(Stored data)

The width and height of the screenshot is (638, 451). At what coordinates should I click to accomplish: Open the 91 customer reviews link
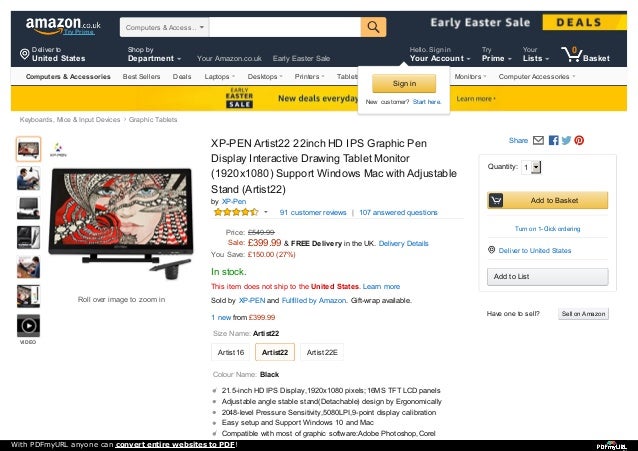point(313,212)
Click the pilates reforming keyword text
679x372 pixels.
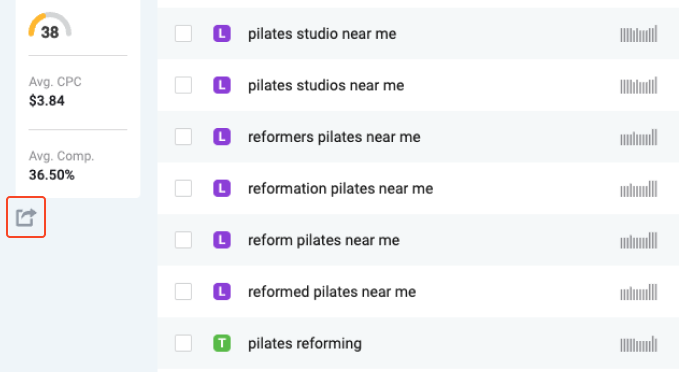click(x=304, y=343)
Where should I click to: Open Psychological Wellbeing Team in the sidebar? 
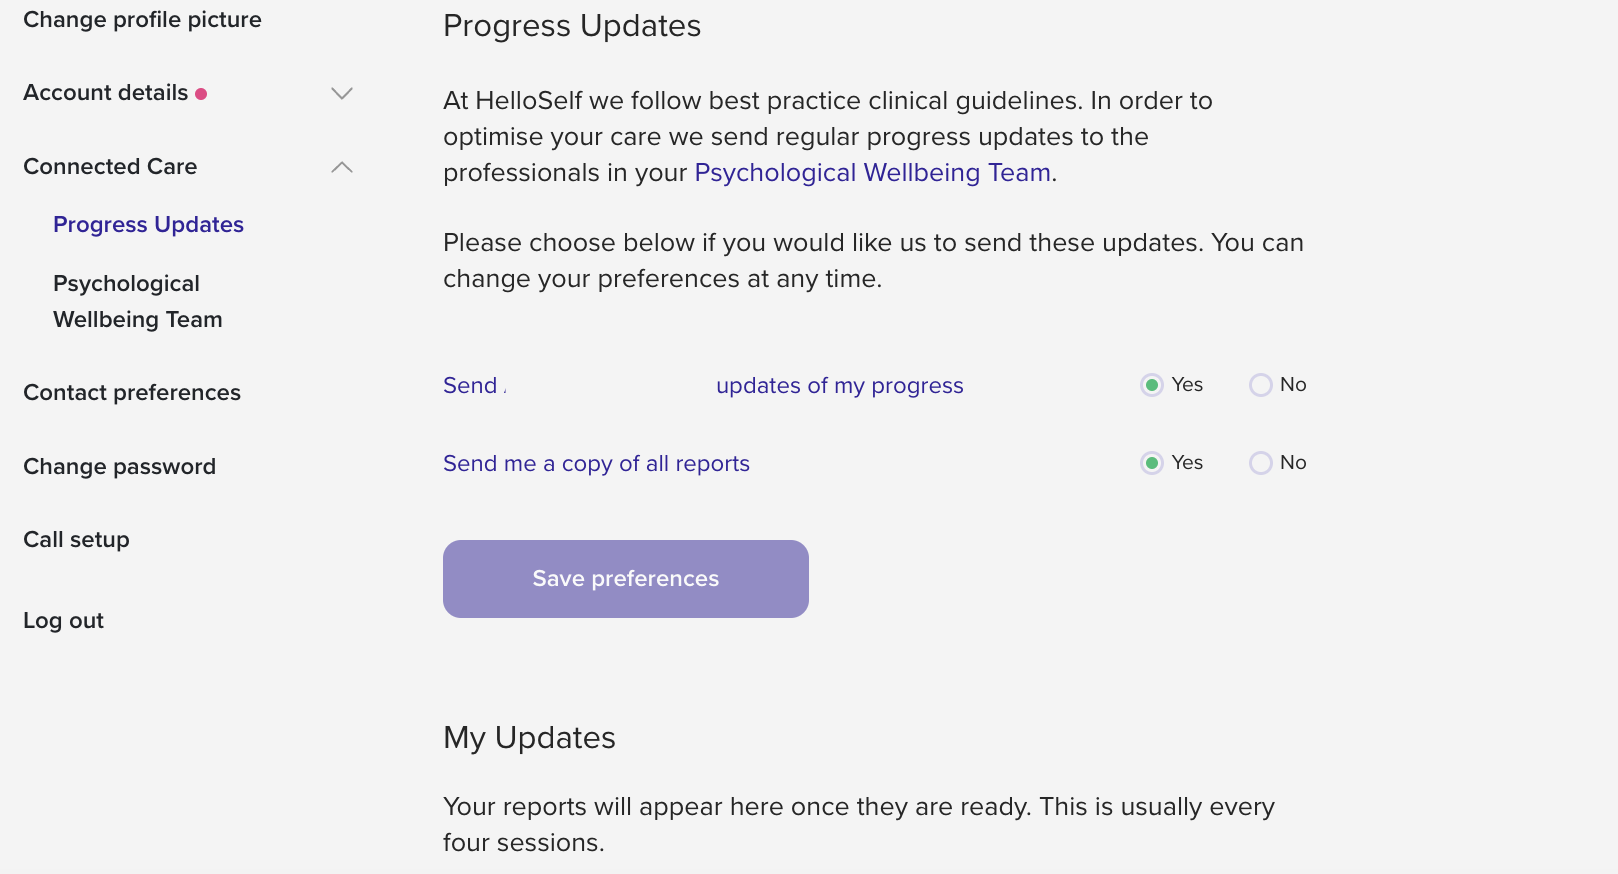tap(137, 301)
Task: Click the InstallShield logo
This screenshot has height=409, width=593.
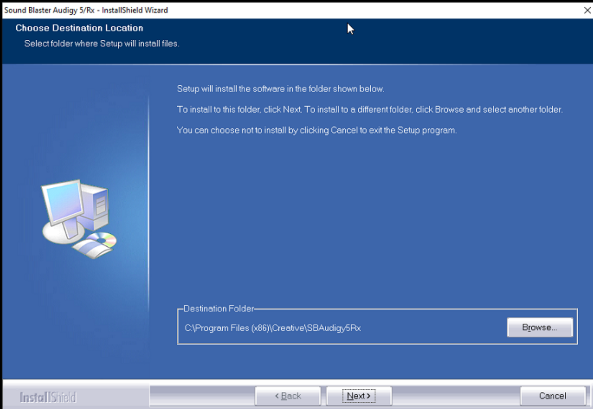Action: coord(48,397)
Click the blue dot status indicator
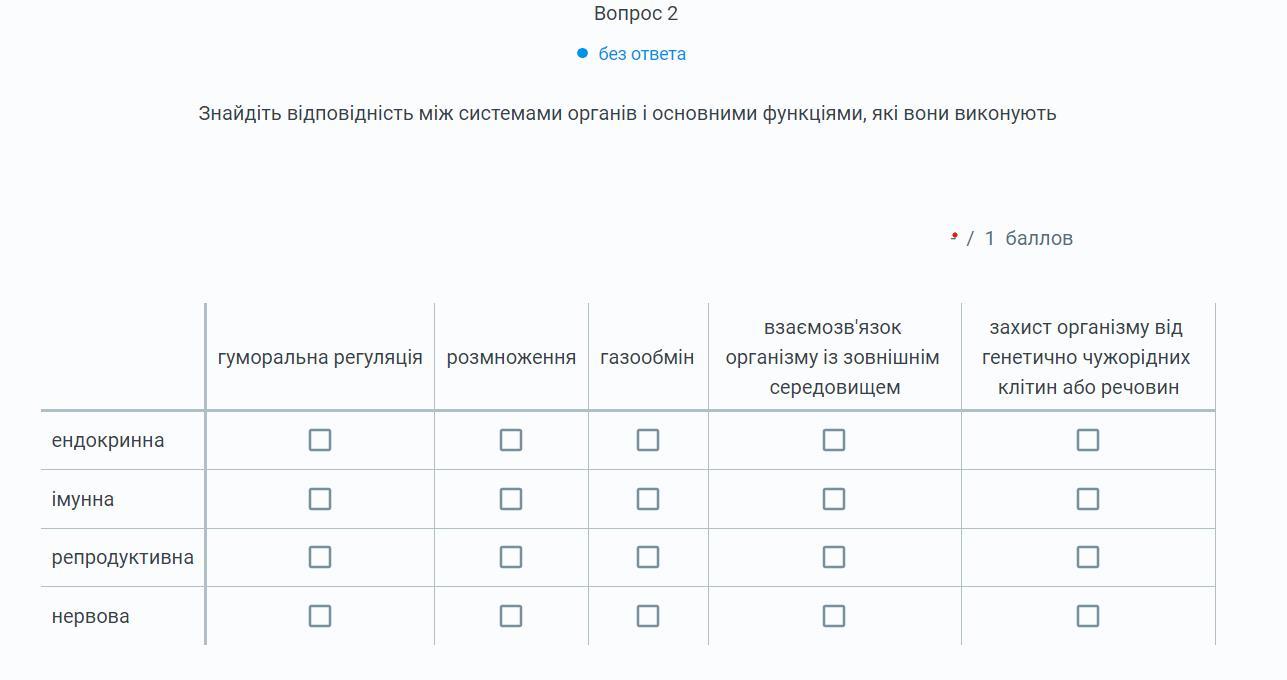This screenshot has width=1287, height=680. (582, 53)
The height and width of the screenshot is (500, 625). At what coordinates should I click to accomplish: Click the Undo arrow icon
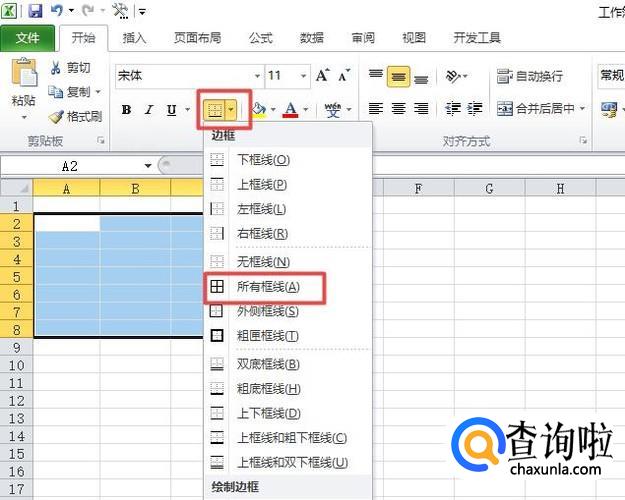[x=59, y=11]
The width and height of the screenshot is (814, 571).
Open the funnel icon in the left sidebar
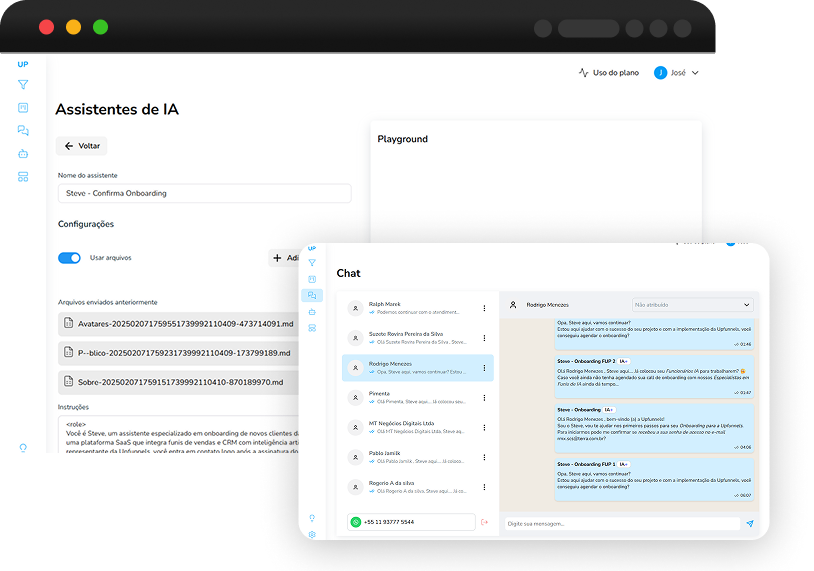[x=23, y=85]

[Problem requirements]:
What's needed is an exact copy of every entry, minus the pictures.

[Written solution]:
The width and height of the screenshot is (638, 451). At what coordinates should I click to accomplish: Open the 91 customer reviews link
point(313,212)
Click the pilates reforming keyword text
679x372 pixels.
click(x=304, y=343)
Where should I click to: Open Psychological Wellbeing Team in the sidebar? 
tap(137, 301)
Task: Click the InstallShield logo
This screenshot has height=409, width=593.
Action: coord(48,397)
Click the blue dot status indicator
This screenshot has width=1287, height=680. (582, 53)
The height and width of the screenshot is (500, 625). At what coordinates should I click to accomplish: Click the Undo arrow icon
[x=59, y=11]
The width and height of the screenshot is (814, 571).
Open the funnel icon in the left sidebar
[x=23, y=85]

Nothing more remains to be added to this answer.